Refondation de la REP PMCB : le réemploi ne peut pas être une variable d’ajustement.
Janvier 26, 2026
Le SPREC
Depuis plusieurs mois, un moratoire a été engagé sur la refondation du cahier des charges de la filière REP PMCB.
Le SPREC, le syndicat professionnel du réemploi des matériaux dans la construction, s’est pleinement mobilisé dans ce cadre, en participant activement au comité décisionnel porté par l’OCAB, à la demande de l’État et sous l’impulsion de Mme la Ministre Agnès Pannier-Runacher.
Ce moratoire faisait suite à des constats convergents mettant en évidence un modèle économique fragile, des tensions accrues entre opérateurs, des processus excessivement complexes et la nécessité d’ajustements pour assurer la soutenabilité et l’efficacité du dispositif.
Le réemploi : un pilier fragilisé dès l’origine
Dès juin 2025, le SPREC alertait, dans une note de positionnement publique, sur l’insuffisance des moyens consacrés au réemploi au regard des enjeux environnementaux, économiques et sociaux portés par la filière.
Cette note, à retrouver sur le site du SPREC, formulait cinq actions structurantes visant à faire de la REP PMCB un véritable levier de développement du réemploi, tout en sécurisant les acteurs et les investissements engagés.
Des scénarios qui excluent le réemploi
Pourtant fin décembre 2025, plusieurs scénarios de refondation ont été présentés : tous, sans exception, conduisent à l’exclusion du réemploi du périmètre opérationnel de la REP PMCB, par la suppression d’objectifs chiffrés et opposables.
Face à cette orientation, le SPREC a immédiatement réagi par :
- un courrier officiel adressé à la ministre le 8 janvier, cosigné par un large collectif d’acteurs du réemploi et du bâtiment,
- une note complémentaire argumentée, juridique, économique et environnementale.
À ce jour, ces alertes sont restées sans réponse.
Pourquoi cette exclusion constitue un recul majeur
Le SPREC souhaite aujourd’hui alerter publiquement sur les conséquences graves qu’entraînerait la disparition du réemploi de la REP PMCB :
- Un signal de recul politique, en contradiction avec le Code de l’environnement, le droit européen et la loi AGEC, qui établissent une hiérarchie claire des modes de traitement des déchets, plaçant le réemploi avant le recyclage.
- Une fragilisation immédiate de l’écosystème du réemploi, qui représente aujourd’hui près de 600 structures en France, dont une grande partie a engagé des investissements sur la base du cadre initial validé par l’État.

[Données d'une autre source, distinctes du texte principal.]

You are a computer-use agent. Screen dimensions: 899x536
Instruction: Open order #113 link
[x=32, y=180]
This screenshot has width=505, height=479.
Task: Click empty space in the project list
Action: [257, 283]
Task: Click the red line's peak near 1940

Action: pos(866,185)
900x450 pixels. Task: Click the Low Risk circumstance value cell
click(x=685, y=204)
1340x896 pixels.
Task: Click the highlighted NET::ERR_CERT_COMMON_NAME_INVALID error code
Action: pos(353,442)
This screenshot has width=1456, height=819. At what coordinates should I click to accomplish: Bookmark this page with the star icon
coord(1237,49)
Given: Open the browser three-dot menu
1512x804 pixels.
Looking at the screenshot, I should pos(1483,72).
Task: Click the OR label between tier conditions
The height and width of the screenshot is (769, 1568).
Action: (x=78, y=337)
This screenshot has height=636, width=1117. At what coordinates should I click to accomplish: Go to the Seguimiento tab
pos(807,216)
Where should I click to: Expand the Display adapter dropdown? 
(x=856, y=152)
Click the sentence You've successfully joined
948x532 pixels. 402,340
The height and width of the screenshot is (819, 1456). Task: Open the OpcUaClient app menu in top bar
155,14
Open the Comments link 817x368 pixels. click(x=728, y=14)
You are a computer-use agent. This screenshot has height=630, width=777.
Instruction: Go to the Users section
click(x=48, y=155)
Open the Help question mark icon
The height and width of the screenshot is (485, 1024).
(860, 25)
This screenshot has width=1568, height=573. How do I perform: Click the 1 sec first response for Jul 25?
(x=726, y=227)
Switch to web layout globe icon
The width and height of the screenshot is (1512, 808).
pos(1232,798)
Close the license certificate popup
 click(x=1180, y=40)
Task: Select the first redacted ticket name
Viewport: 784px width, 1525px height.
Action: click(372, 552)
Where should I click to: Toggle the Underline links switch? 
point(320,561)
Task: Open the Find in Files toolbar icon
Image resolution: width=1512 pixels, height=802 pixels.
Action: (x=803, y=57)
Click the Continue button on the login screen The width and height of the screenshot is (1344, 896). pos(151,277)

- Un risque économique et social majeur : pour 1 000 tonnes de matériaux réemployés, ce sont 44 emplois locaux et non délocalisables qui sont créés. Atteindre 5 % de réemploi permettrait d’éviter 1,2 million de tonnes de déchets et de générer au moins 36 000 emplois.
- Une impasse écologique, en renforçant des logiques de gestion avale énergivores, au détriment de la prévention déchet, de la sobriété matière et de la préservation des ressources.
- La perte d’un outil structurant de pilotage public, sans lequel le réemploi risque de devenir une variable secondaire, faute d’objectifs, de moyens et de suivi.
Mettre les moyens à la hauteur des ambitions
Le SPREC est conscient que le développement du réemploi implique des transformations profondes et parfois complexes. Mais renoncer aujourd’hui à cette ambition constituerait un choix de facilité, coûteux à long terme pour la filière, pour les territoires et pour les objectifs climatiques de la France.
Appel à mobilisation
Le SPREC appelle l’ensemble des acteurs de la construction, de l’économie sociale et solidaire, les organisations professionnelles, les collectivités et toutes les parties prenantes concernées par le réemploi à relayer massivement ce communiqué.
Dans le cadre des Rendez-vous du SPREC organisé le 12 février prochain, un temps d’échange sera consacré à la refondation de la REP PMCB.
Le réemploi ne peut pas être sacrifié au nom de la simplification.
Il est un levier stratégique, économique et écologique indispensable à la transformation du secteur du bâtiment.